MK: The cornerstone of my approach has always been the idea that the business needs to be the same as the art. In jazz, you had to use improvisational methodologies. So you look at a situation and think, "How am I going to make this work?" So you try something and maybe say, "Whoa! That didn't work out," or you think, "Uh oh, that was a chord change I hadn't counted on; the pianist hit the wrong note!" You ride this roller coaster of business because that's what the music requires.

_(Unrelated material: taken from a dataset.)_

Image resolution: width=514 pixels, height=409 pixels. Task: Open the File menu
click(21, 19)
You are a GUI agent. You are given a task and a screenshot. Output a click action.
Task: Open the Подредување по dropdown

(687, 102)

So in this situation, we are looking at working with an artist like Rahe who is as innovatively creative as all the other artists I've worked with. However, she's also working within a popular music zone because the traditional role of the singer- songwriter has an enormous accessibility. It's a compelling and direct connection, with the words coming from the singer-songwriter's heart and soul. So it's a different musical approach than pure improvisation, but when you're creative like Rahe is, and you're inspired by people like Miles Davis, John Coltrane, Billie Holiday, flamenco music, world music, and so forth, you don't want to put it in a box. You want it to breathe and grow in an organic fashion.

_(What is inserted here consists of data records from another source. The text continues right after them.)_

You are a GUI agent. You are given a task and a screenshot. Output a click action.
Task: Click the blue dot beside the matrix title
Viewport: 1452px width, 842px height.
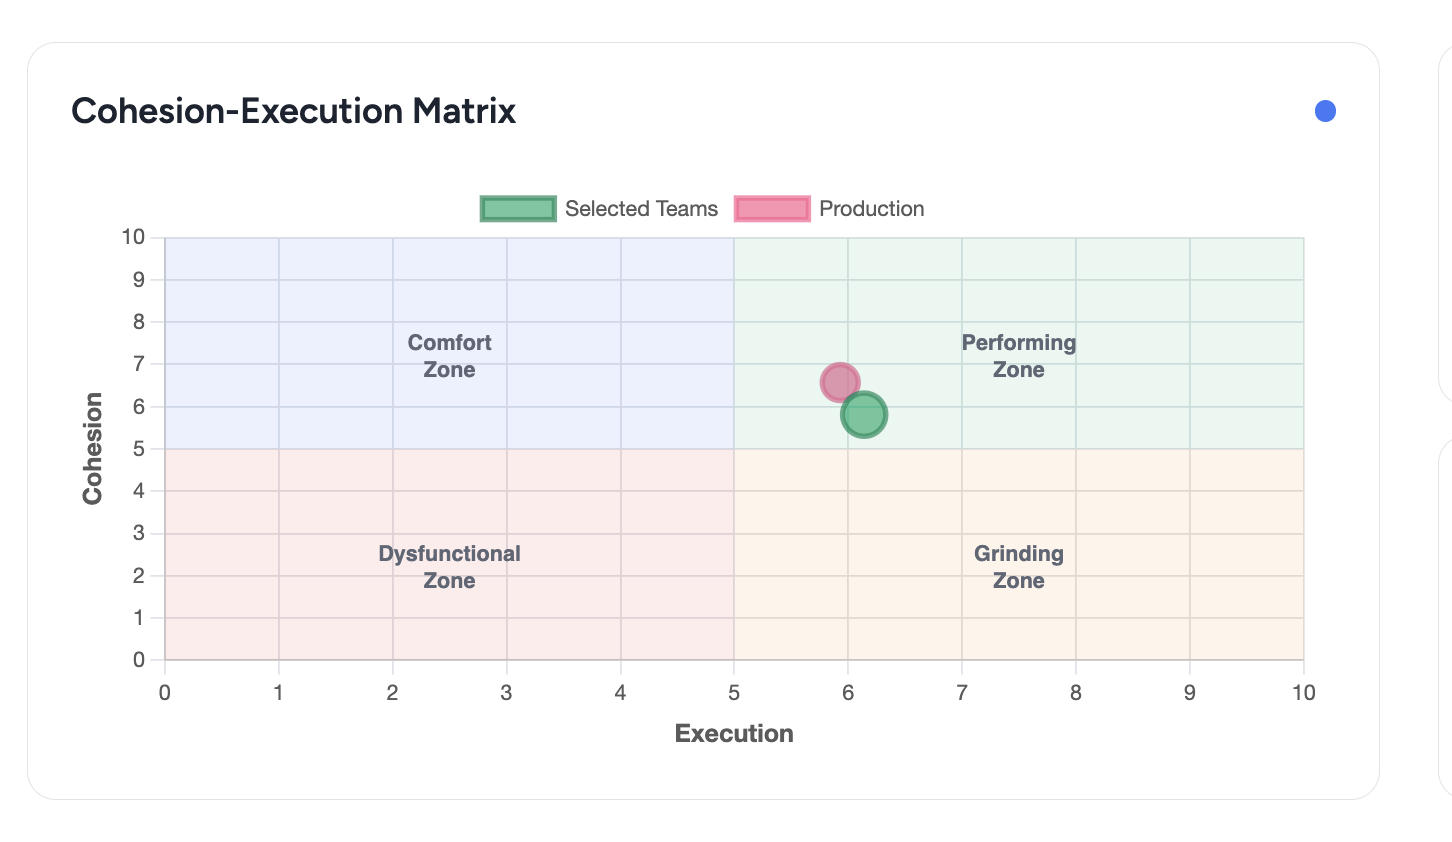(1325, 111)
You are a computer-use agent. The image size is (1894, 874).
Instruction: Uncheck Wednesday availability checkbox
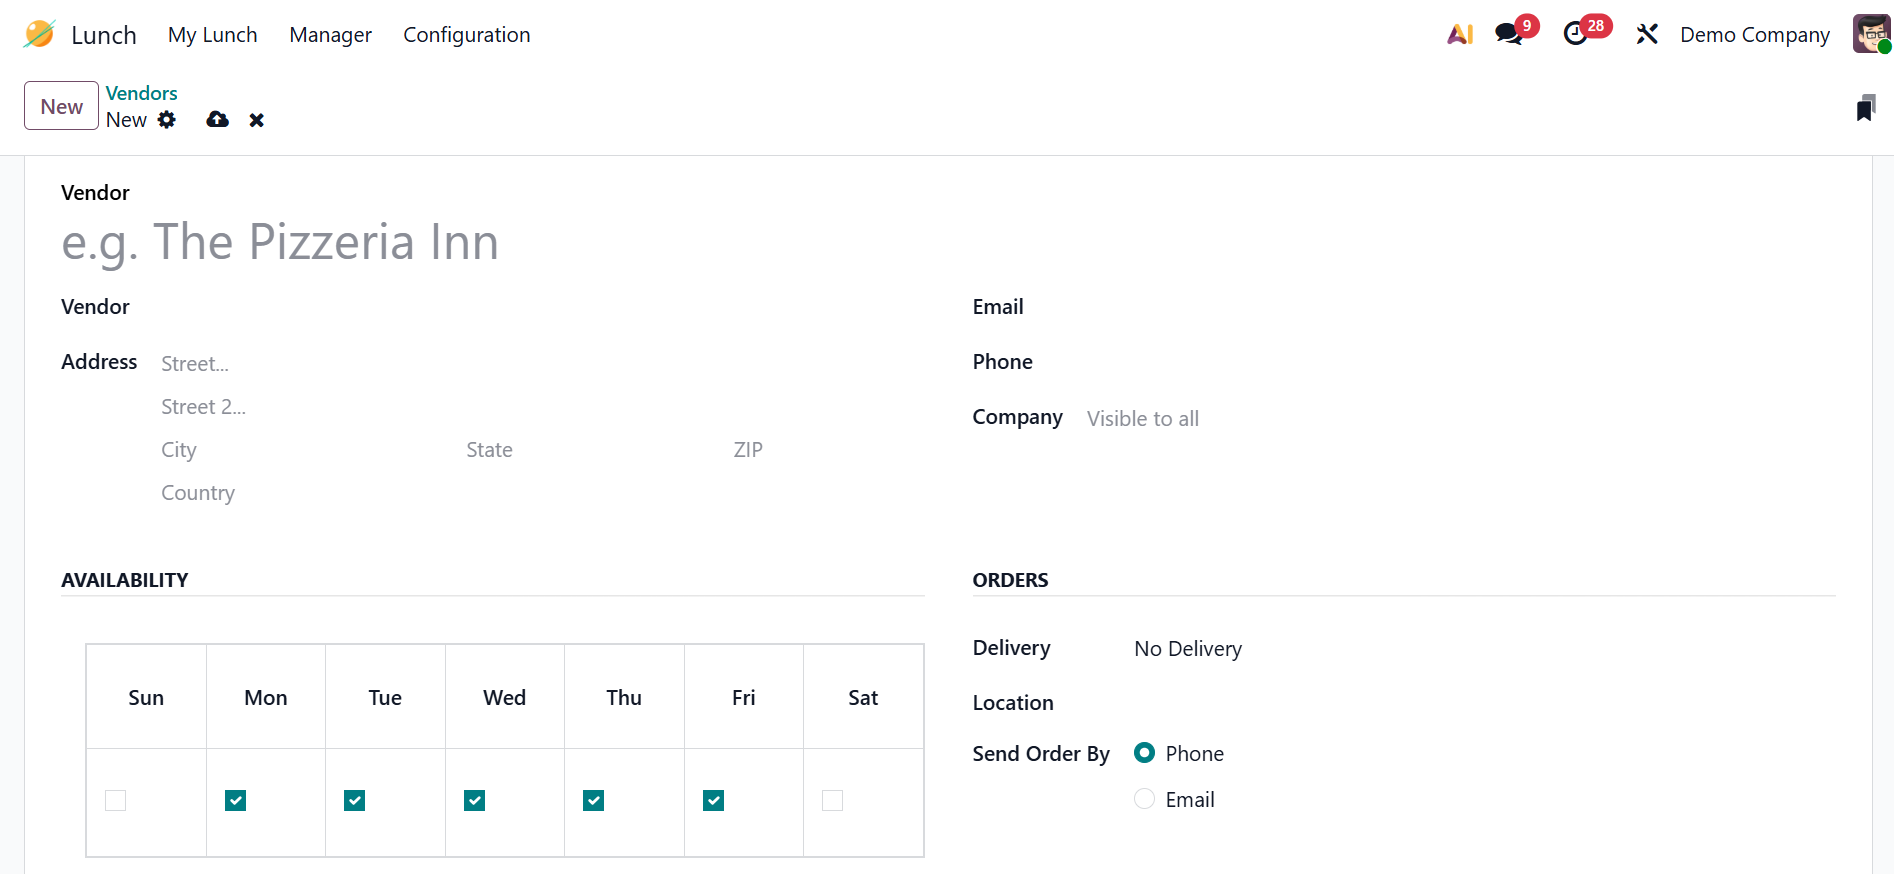click(x=475, y=800)
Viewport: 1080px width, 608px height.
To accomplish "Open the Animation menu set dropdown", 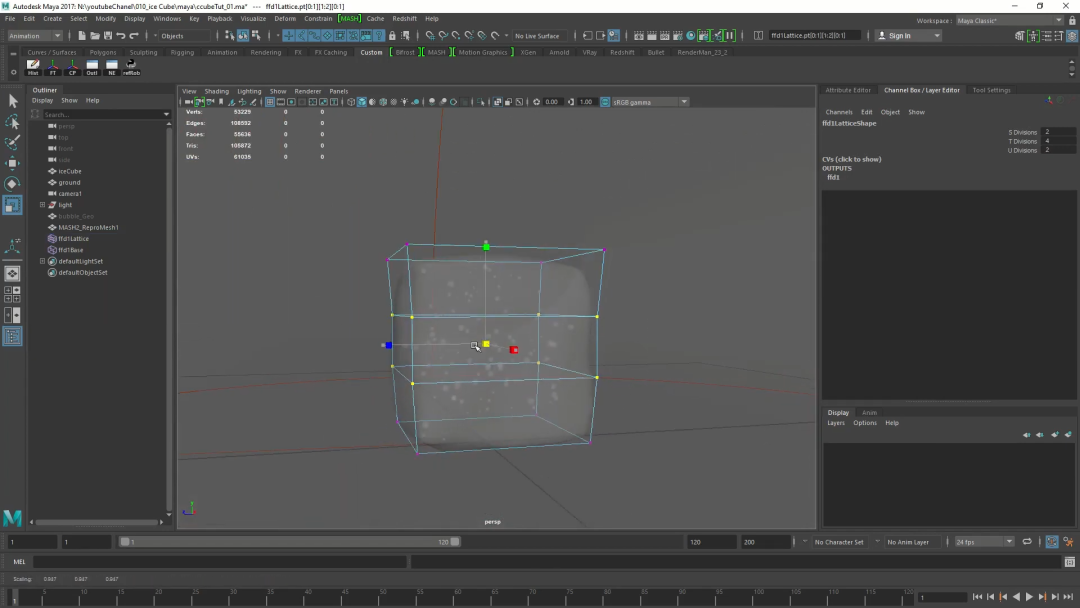I will coord(35,36).
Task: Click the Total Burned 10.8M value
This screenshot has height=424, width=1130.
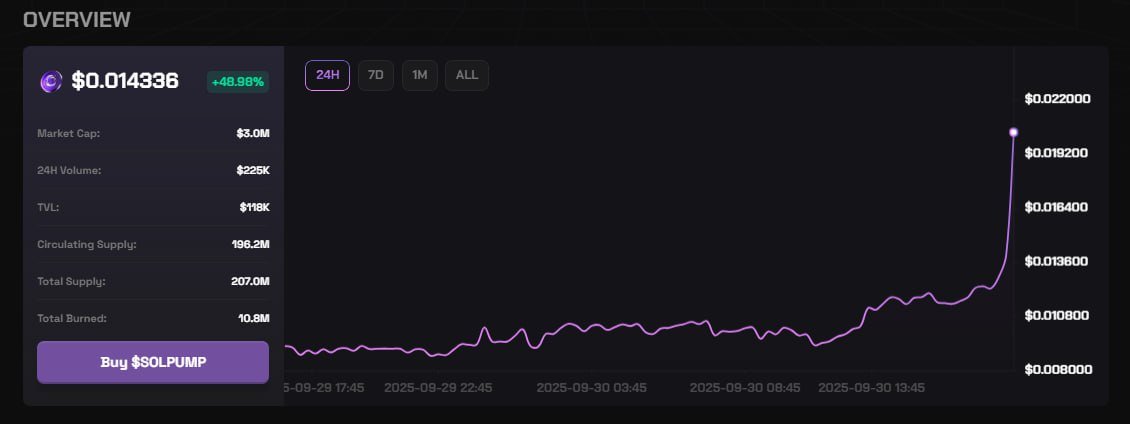Action: point(253,318)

So we had to create something in that manner, and that's the approach that we took to developing the music for this album. The improvisational nature was that we needed studio time and we needed musicians. So I made a proposal to Kelland to put the class theory into real-world action, "OK, this artist came from the Camerata experiment, and here is your experiment in motion. So let me give you this business model in exchange for you providing me with access to certain resources, and we'll come up with something that will work for everybody."
The school systems in America, particularly the state colleges, need new mechanisms because they are in financial trouble as states are cutting back. My idea is that if you can convince a school to invest in its talent, and help students to launch their careers by using the resources already at the school, the school can tag a piece of that action. This creates a situation where instead of just giving students diplomas, you give them careers, and then the students make out better while the university builds an income stream. It's a symbiotic relationship.

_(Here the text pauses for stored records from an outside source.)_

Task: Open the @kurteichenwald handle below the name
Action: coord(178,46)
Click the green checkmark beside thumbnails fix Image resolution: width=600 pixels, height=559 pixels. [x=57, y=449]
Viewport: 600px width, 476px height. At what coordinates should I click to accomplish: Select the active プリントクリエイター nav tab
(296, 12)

So that was the concept we launched here, tied in with the Camerata Program, and I hope this becomes a model for state universities throughout the country. Like we always have, we're trying to change the environment we're working in, and the educational environment needs to be changed, so we're putting this model on the table.
AAJ: It looks like the business setup for all participants on this recording has allowed everyone to be invested in the outcome.
MK: Yes, and in more ways than might be readily apparent! Revenue sharing, to me, has always made a great deal of sense. In the late 1980s, I developed a program that I put in front of the National Endowment for the Artsand another failed attempt to do something for jazz, the National Jazz Service Organization- -that was a distribution methodology in which jazz product, which had been viewed as a loss leader for record companies, could be split off and sent out directly to its niche marketplace. So let's forget the idea of attempting to put product into places designed to reach 100 percent of the market, and focus instead on solely reaching the three percent of jazz. Central to the concept was the idea that the artists would own the product, and instead of going through labels and distributors, it would be a collective and collaborative effort by professionals working with artists.
Utopian, I know, but it's the model that now exists among individuals who produce their own records, sell them from the bandstands, make deals with Downtown Music Gallery and other small stores, and realize that it doesn't pay to put your product in Borders or other stores where you have to chase down your money even if they actually sell the product. It's simple arithmetic.
So with Rahe, the question was how we could get the product out there if we're paying sidemen and a studio. And the idea was that you make the deal with everyone to function in revenue sharing. We said to the studio, "Look, you're going to be dark at a certain time, so while you're dark I could come in with this group. Rather than sit there empty, you can loan the studio to us, and we'll cut you in on the profits." You say to the musicians, "I can't pay you up front, but you aren't doing anything that night, anyways. The music is good, it's enjoyable to play, so let's do it, and I'll give you a royalty for every record we sell and every track that is downloaded." We found out the artists' asking fee, were they to be paid outright, and we increased it by 30 to 50 percent and made it a revenue share, capping off the revenue share at that increased number. Someone who wanted $600 would now get $900. If we don't sell the full amount of product, then they get their corresponding piece of the action. But that means that if they want to take it and buy product as a retailer or sell it from the bandstand, they're able to do it, and they get their markup as well as their royalty.